Navarre Press takes this opportunity to say ‘thank you’ to all who have served past and present, for your service and for the many sacrifices you have made to protect our nation.
Those sacrifices have included over the last decade or so monthslong deployments, missing your child or spouse’s birthday, or maybe even the birth of your child. You may have missed out on watching your children’s football games or beauty pageants and many other holidays or special dates. And while it was difficult, you did it anyway, knowing that millions of us were counting on you to keep us safe. Some of your friends may have given the ultimate sacrifice of their life, something we could never put a price on, and a debt we could never repay.

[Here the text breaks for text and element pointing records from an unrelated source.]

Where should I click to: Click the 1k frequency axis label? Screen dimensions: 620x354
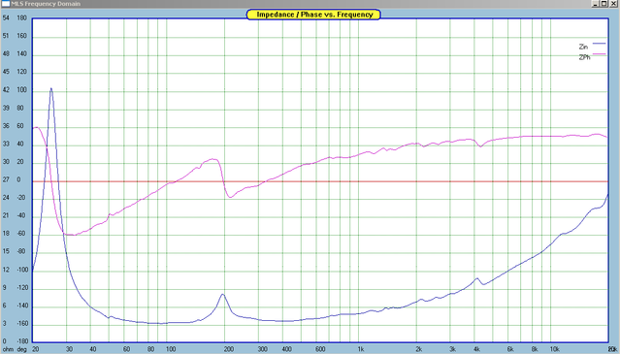[x=360, y=349]
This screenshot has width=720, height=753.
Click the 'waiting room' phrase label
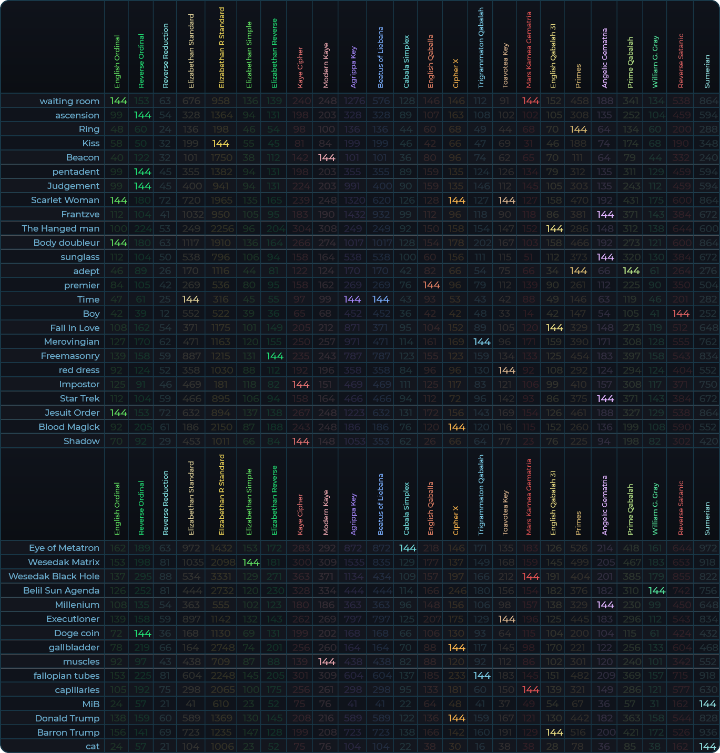69,101
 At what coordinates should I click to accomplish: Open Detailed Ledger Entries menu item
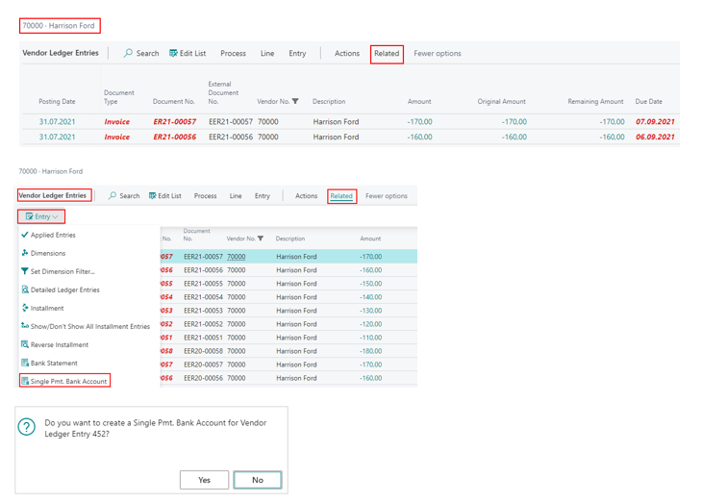(64, 289)
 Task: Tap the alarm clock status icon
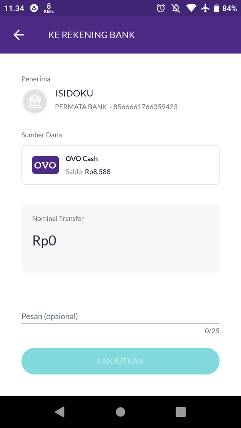pyautogui.click(x=161, y=8)
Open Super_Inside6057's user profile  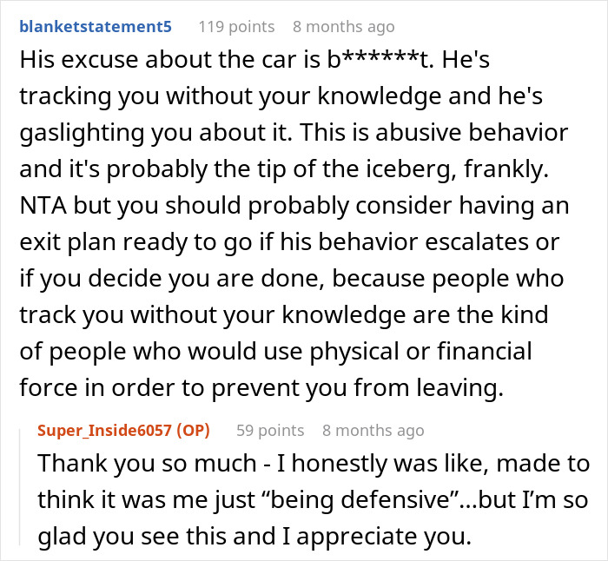point(104,430)
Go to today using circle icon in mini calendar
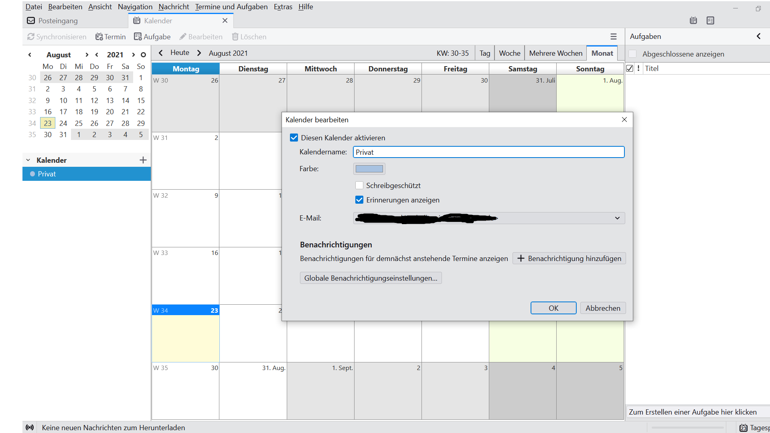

Earlier this week, a combat controller, Tech. Sgt. Sean Harvell lost his life in California in a water accident. He had served our country so bravely and heroically that he was awarded two Silver Stars, something only seven others have accomplished since 9-11. Reading the citations for his awards on page 3B of this issue make all of us incredibly proud of him. He exposed himself to heavy enemy fire just feet away from him while wounded, to call in air strikes, saving lives while doing it.
His family is grieving heavily. For they have now lost two sons. Sean’s brother Andy was killed in action in Afghanistan in 2011. At Andy’s funeral, Sean said, “As an older brother, I looked up to him. As Andy always said, ‘victory or Valhalla.’ See you in Valhalla, brother.”
This is only one example of the sacrifices made by the 1.4 million people serving in the U.S. armed forces. The sacrifices are real, the bullets are real and yet in those darkest moments of war the human spirit takes over and they cling to their training and perform the jobs for which they were sent. And for some, the families must cling to the spirit of the one they lost and continue to do their job at home.
Serving isn’t for everyone, to be sure. Just as we rely on them to do their jobs, we at home must do our part to help the families left behind, keep their communities going and growing so when they return the economy is healthy, the neighborhoods are thriving and they feel our support behind them.
During the month of May, take time to thank a service member, buy their cup of coffee, mow your neighbor’s grass if the spouse is deployed; and when you shake their hand, let them know you genuinely appreciate them as they continually put it all on the line for us.